- WHAT IS BEING ASKED: Please set down every line of the records below exactly, without the pictures.

══ DATA FOR ANALYSIS ══

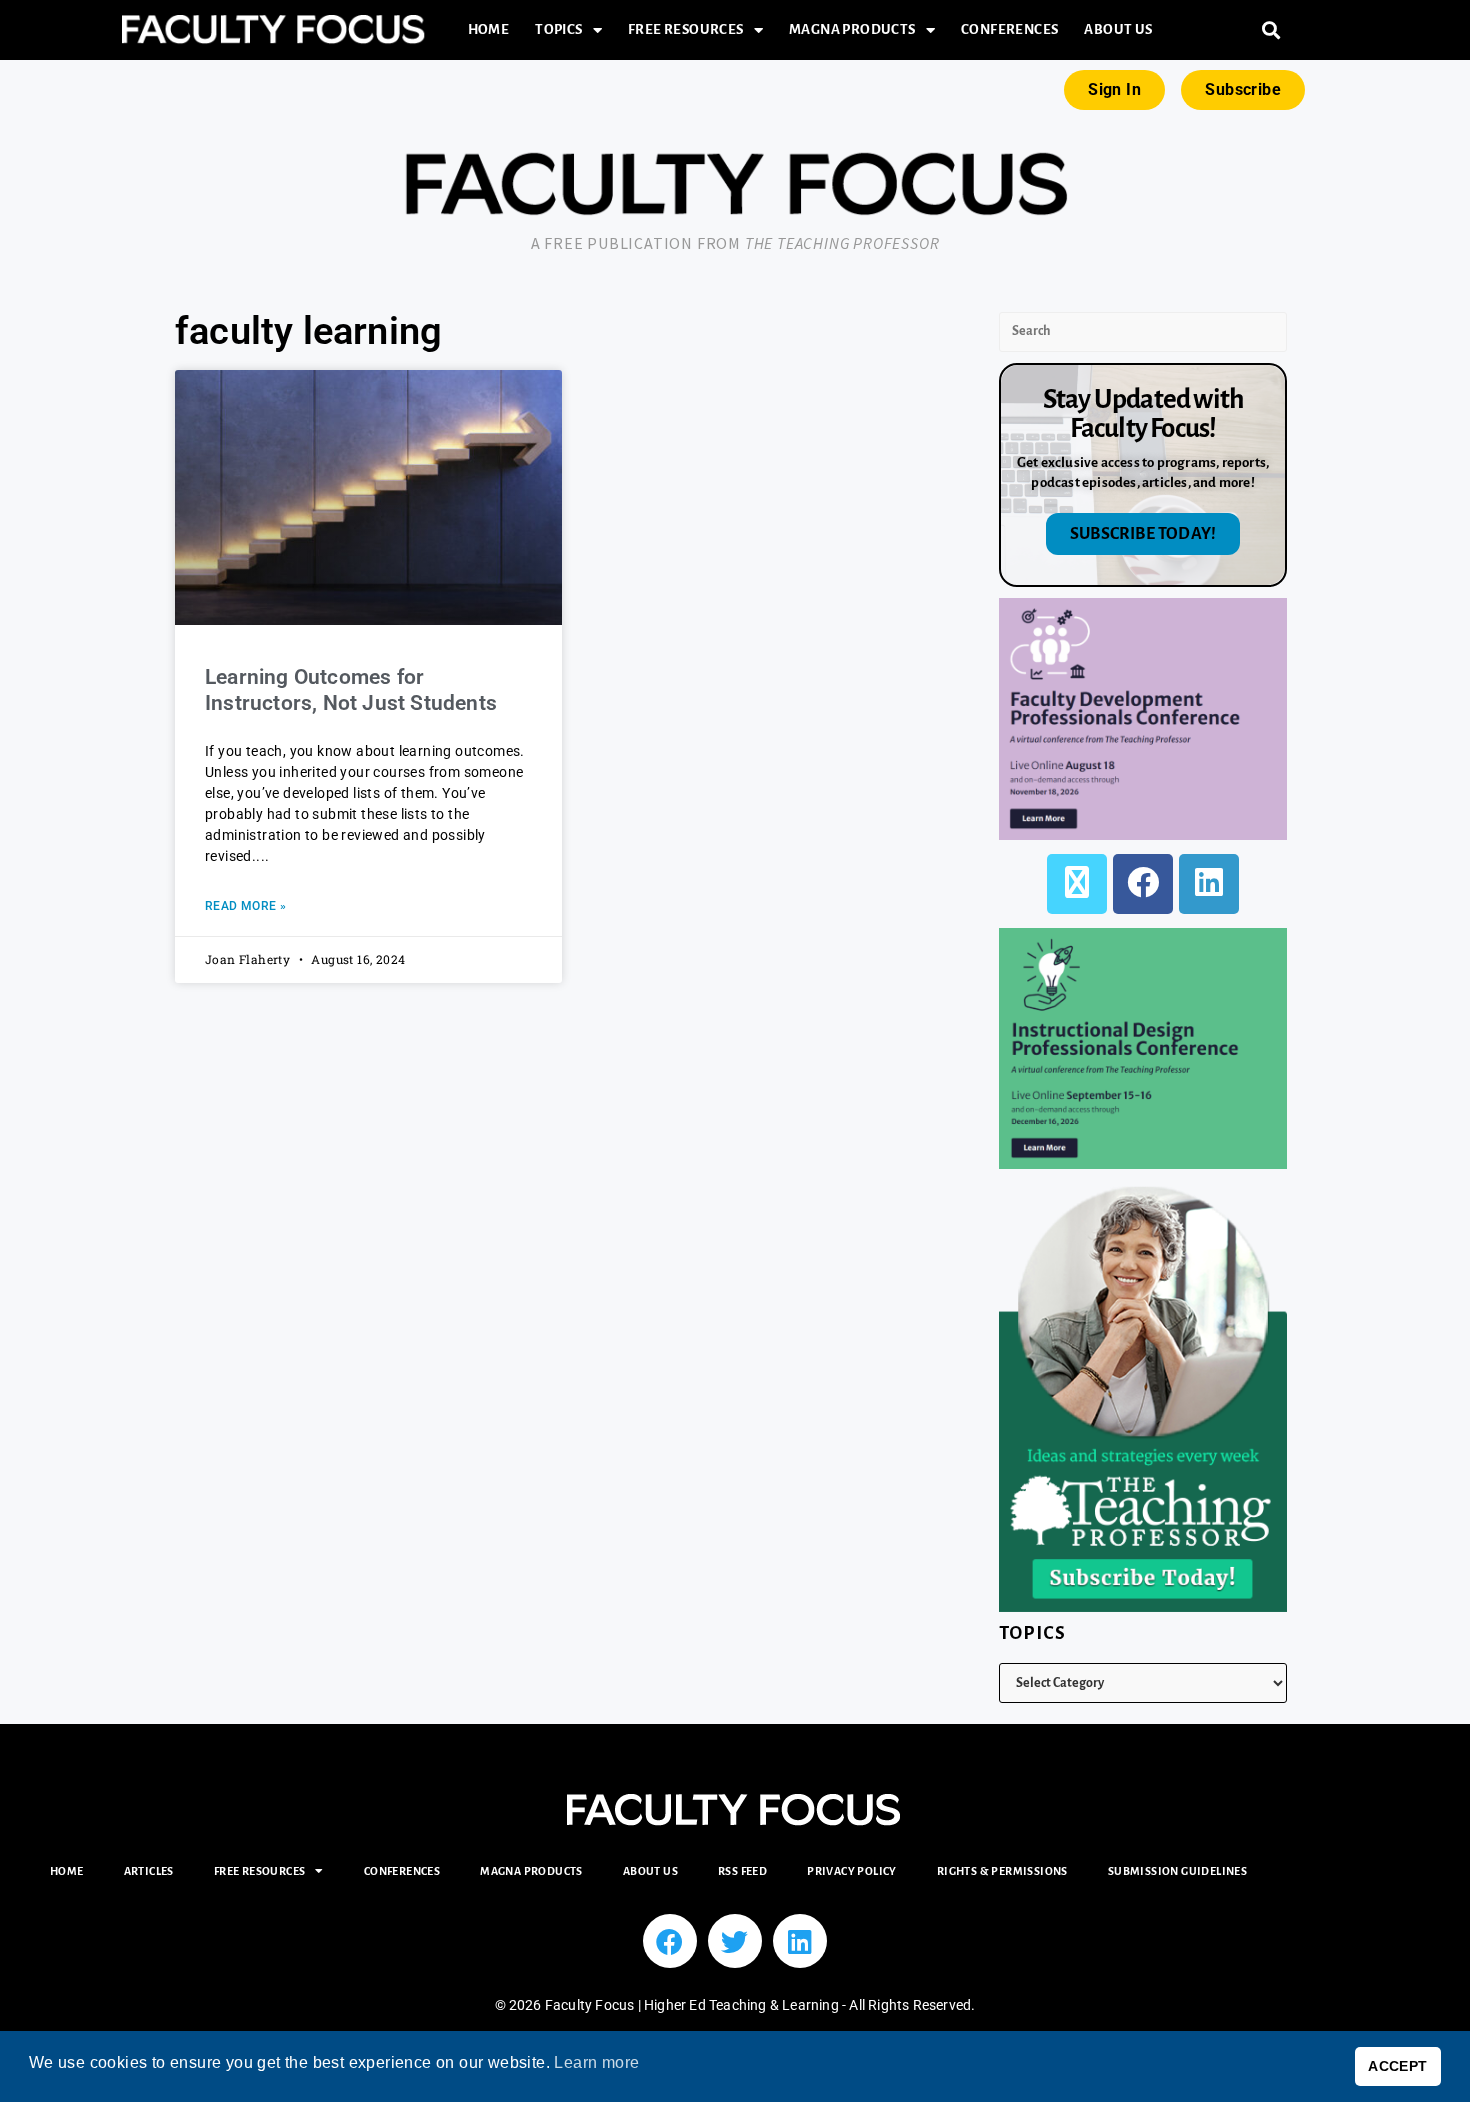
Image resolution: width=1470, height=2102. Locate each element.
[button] (1271, 30)
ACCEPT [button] (1397, 2066)
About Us (1118, 29)
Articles (149, 1871)
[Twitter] (735, 1941)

═══

- REPLY:
Image resolution: width=1470, height=2102. Locate each element.
[button] (1271, 30)
ACCEPT [button] (1397, 2066)
About Us (1118, 29)
Articles (149, 1871)
[Twitter] (735, 1941)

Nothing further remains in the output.